No todos los agujeros se pueden arreglar a tiempo. Es menester prevenirlos todo lo posible, para que su vida no esté en función de los diques, y al mismo tiempo se pueda desarrollar con cierta seguridad. En las cercanías de los diques, tratan de controlar las vibraciones. Evitan hacer desfiles cerca de ellos, para que el ritmo de la marcha no genere armónicos destructivos. Pisan con cuidado, porque un ruido o temblor excesivo pueden ser ruinosos.

Estos aspectos se han transformado en acervos culturales, sin importar dónde se encuentren. Los holandeses temen a las inundaciones aun si están en lugares altos, porque se han criado con esa noción. Y siempre, aunque no sea necesario, tienen cuidado. Por eso, en muchos países, cuando hay eventos populares en los que la gente se emociona, lo más probable es que el que no salta sea un holandés.

Por qué napolitana

La gente quiere ser original. Sin embargo, muchas veces el esfuerzo por ser original no se hace en forma original. Surgen así los lugares comunes. Provienen de intenciones nobles que no han sido ejecutadas con destreza.

Es el caso de la pizza napolitana. Mucha gente quiere evitar pedir lo que realmente quiere, que es mozzarella, porque la consideran una pizza básica. Sobre todo cuando están en grupos de amigos, quieren mostrar sofisticación. Quieren hacerse ver más allá de lo básico, con discernimiento de distintos sabores y texturas.

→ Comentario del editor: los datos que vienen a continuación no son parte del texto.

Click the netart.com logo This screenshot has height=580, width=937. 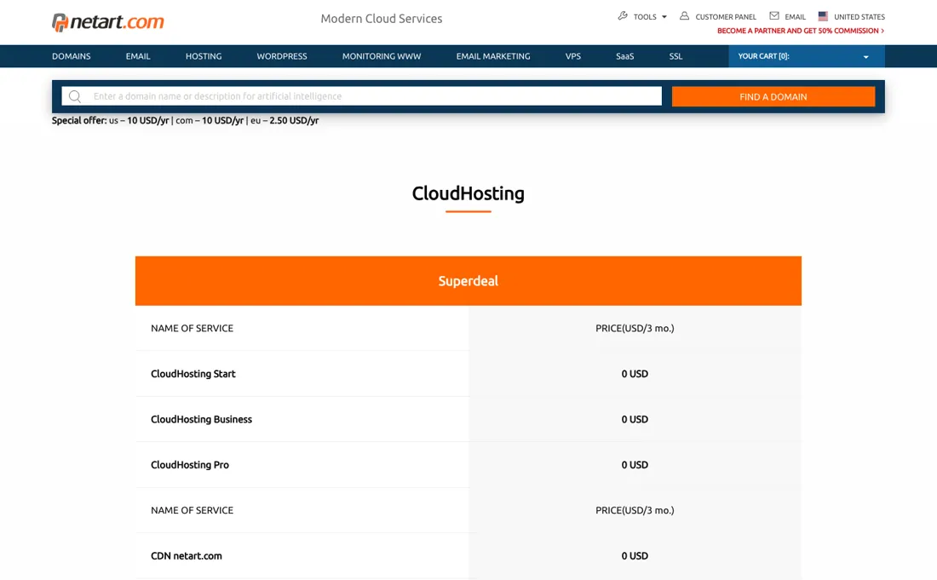(107, 22)
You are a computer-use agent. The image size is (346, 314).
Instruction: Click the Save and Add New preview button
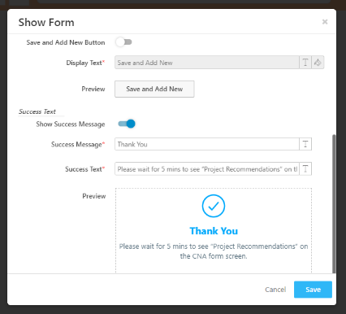[154, 89]
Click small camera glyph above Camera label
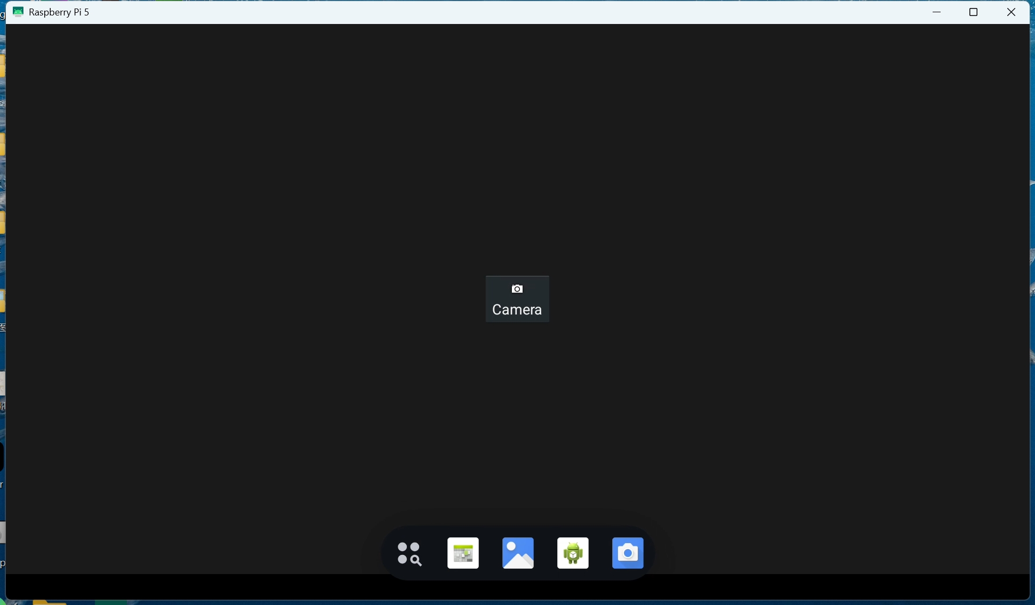1035x605 pixels. coord(517,289)
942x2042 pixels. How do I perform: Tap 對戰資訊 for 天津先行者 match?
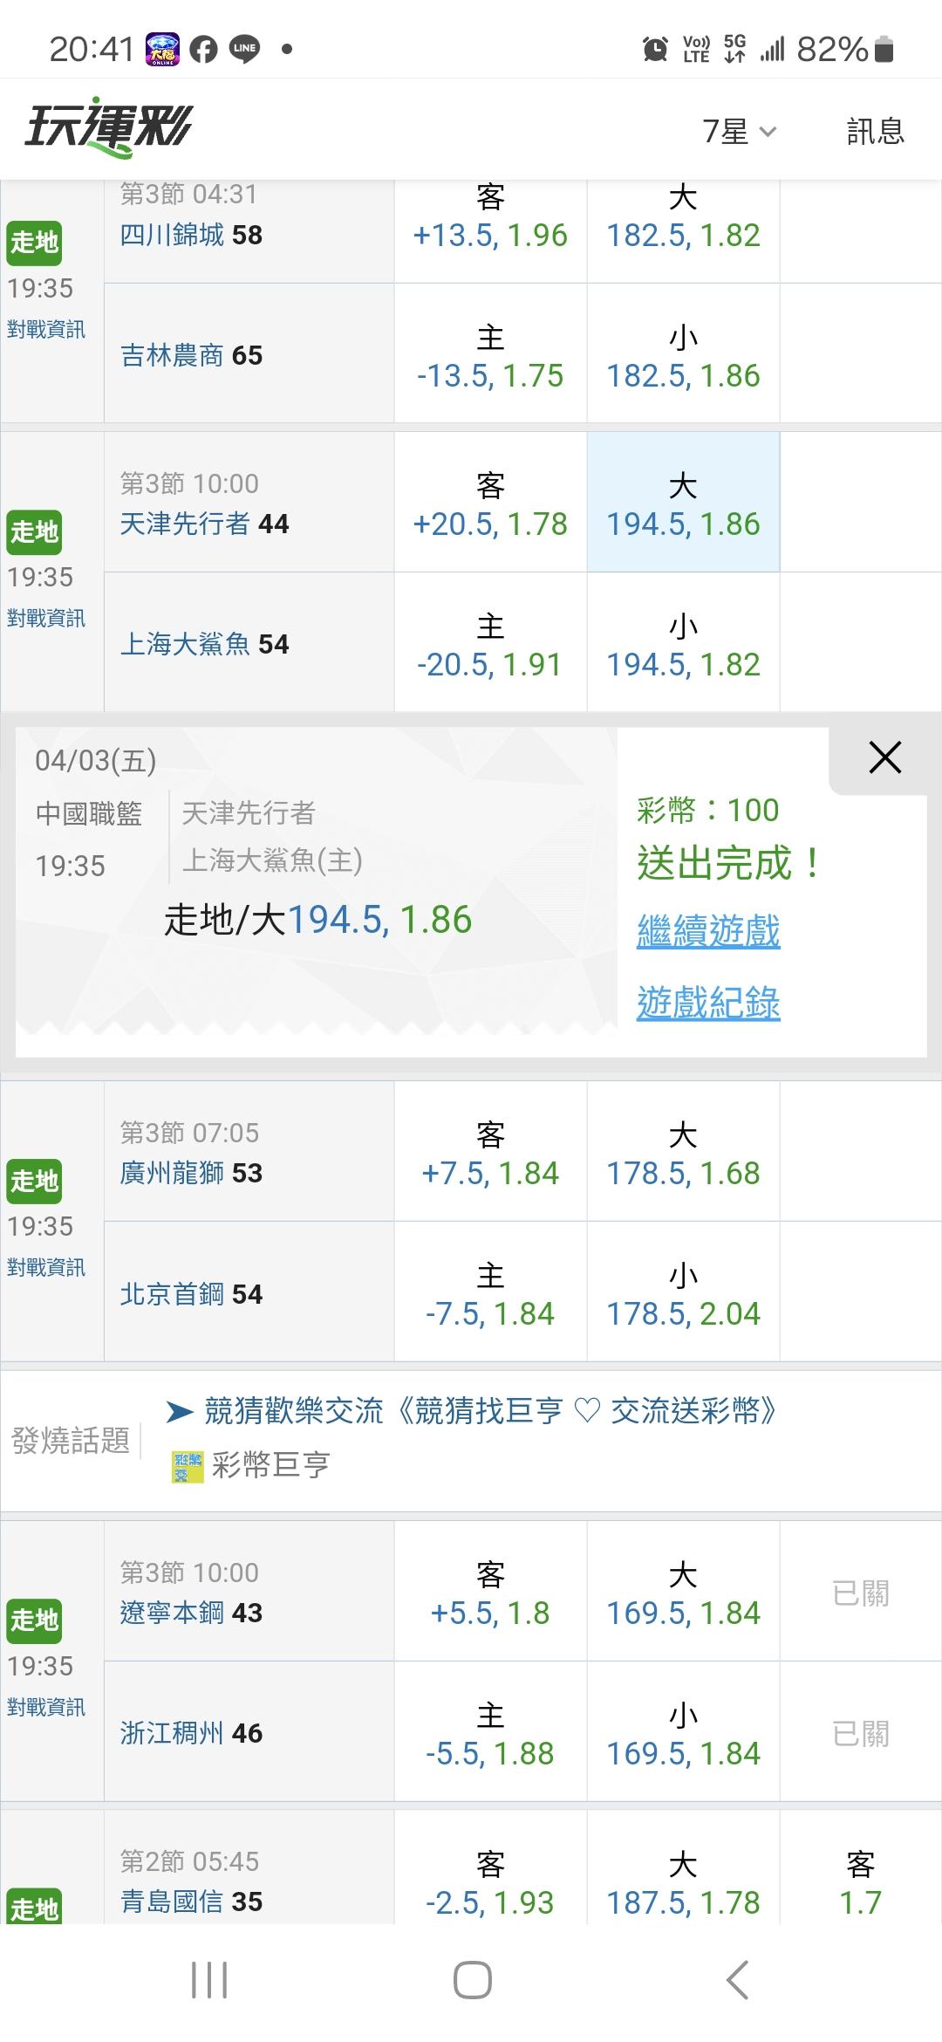(46, 619)
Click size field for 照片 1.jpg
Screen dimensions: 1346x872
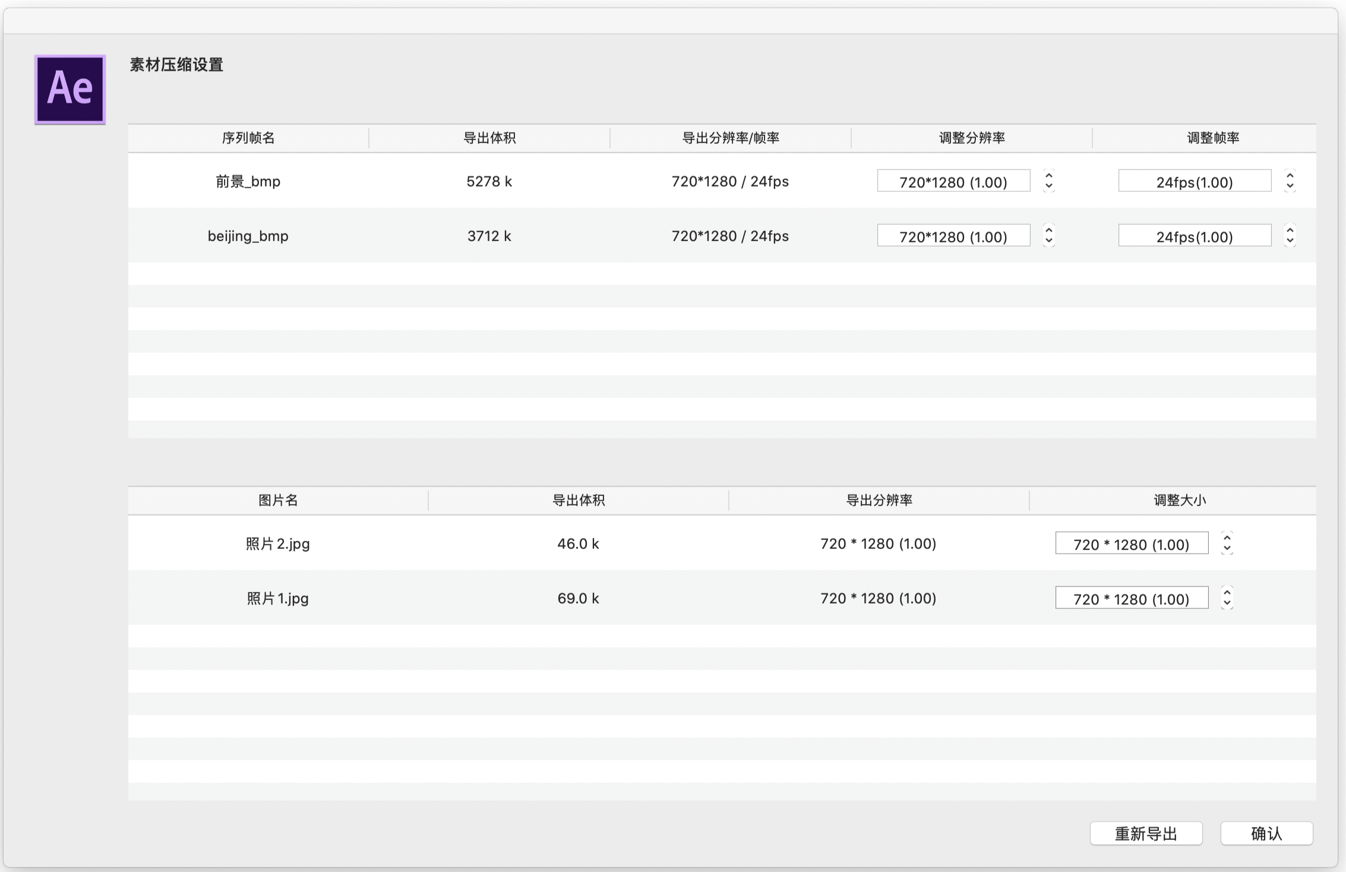[1132, 598]
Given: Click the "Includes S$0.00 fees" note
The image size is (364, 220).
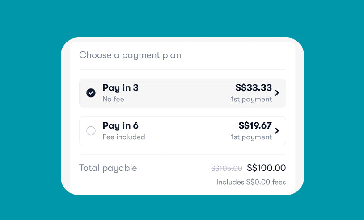Looking at the screenshot, I should pos(251,182).

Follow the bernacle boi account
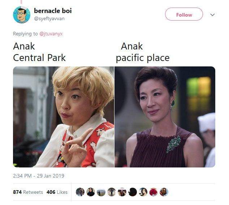184,14
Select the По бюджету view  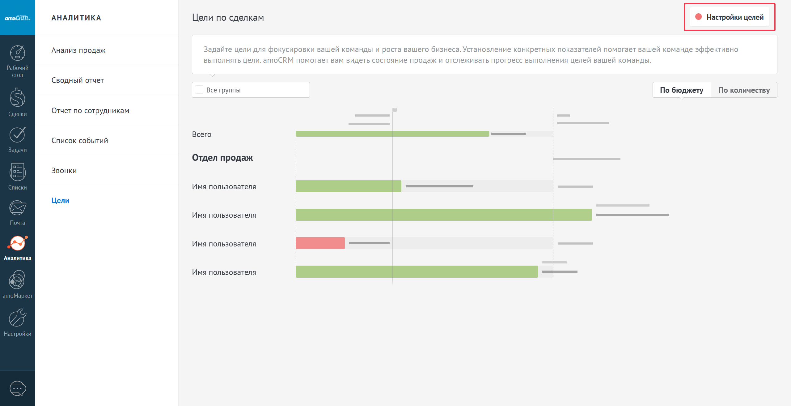[x=681, y=90]
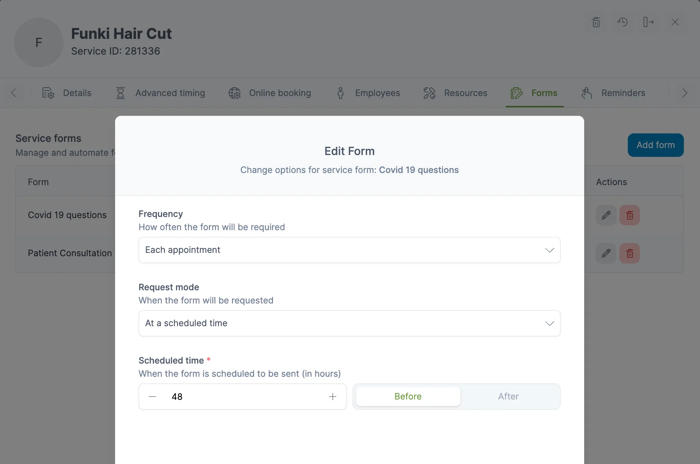Decrease scheduled hours with minus stepper

[x=152, y=396]
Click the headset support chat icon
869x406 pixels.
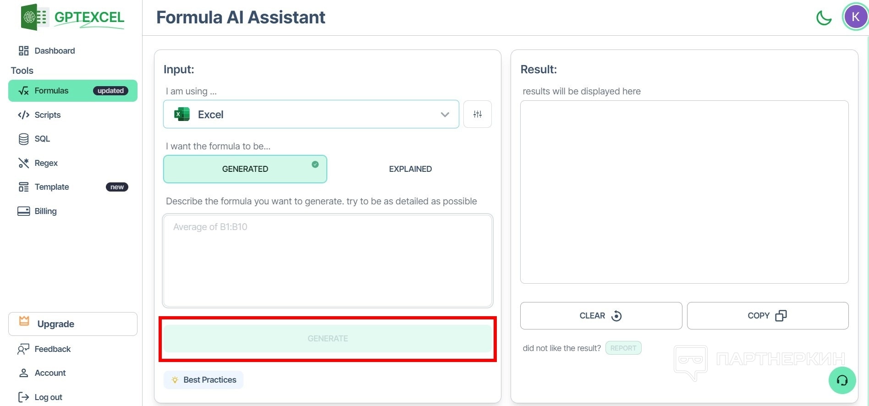click(x=842, y=380)
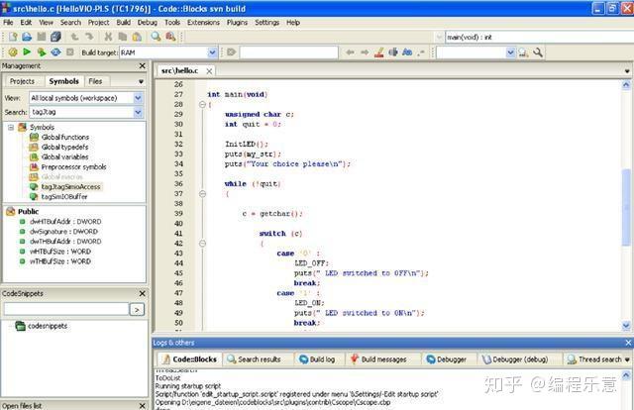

Pero tampoco quieren ser extravagantes. Rechazan la mozzarella, pero no piden palmitos con rúcula. Tampoco piden mozzarella y jamón, porque no es suficientemente distinta, y aparte puede haber vegetarianos que dificulten la elección. Lo mismo ocurre con la calabresa. Roquefort y provolone generan rechazo por parte de algunas personas.

Les queda entonces la napolitana. Mozzarella con ajo y rodajas de tomate. Otorga no sólo un aire de sofisticación, sino también de vida sana, gracias a esas rodajas. La consideran suficientemente cercana y lejana a la mozzarella como para ser aceptable para todos. Y si les llegan a traer la variante de napolitana que es sin mozzarella, será un error que cometerán sólo esa vez.

Cosa no es coso

Un coso no es una cosa. No cualquier cosa es un coso. Un coso es algo muy definido, al que le falta una palabra cercana que englobe esa definición. Un significado sin significante. Es algo que se puede identificar, excepto que no se puede nombrar.

Una cosa, en cambio, no es eso. Una cosa es todas las cosas. Es un nombre que reemplaza al nombre, y también al concepto. Todo es una cosa, y todas son cosas, pero no todas las cosas son cosos.

Para graduarse a coso, es necesario destacarse entre las cosas. El coso está en un plano superior de entendimiento. La cosa es general, el coso es específico. El coso no es meramente una cosa, es “un coso”, y eso le da una entidad diferente.

Coso no es meramente el masculino de cosa. Son dos conceptos que probablemente tienen un origen común, pero han evolucionado por caminos distintos. Una cosa es una cosa y otra cosa es un coso.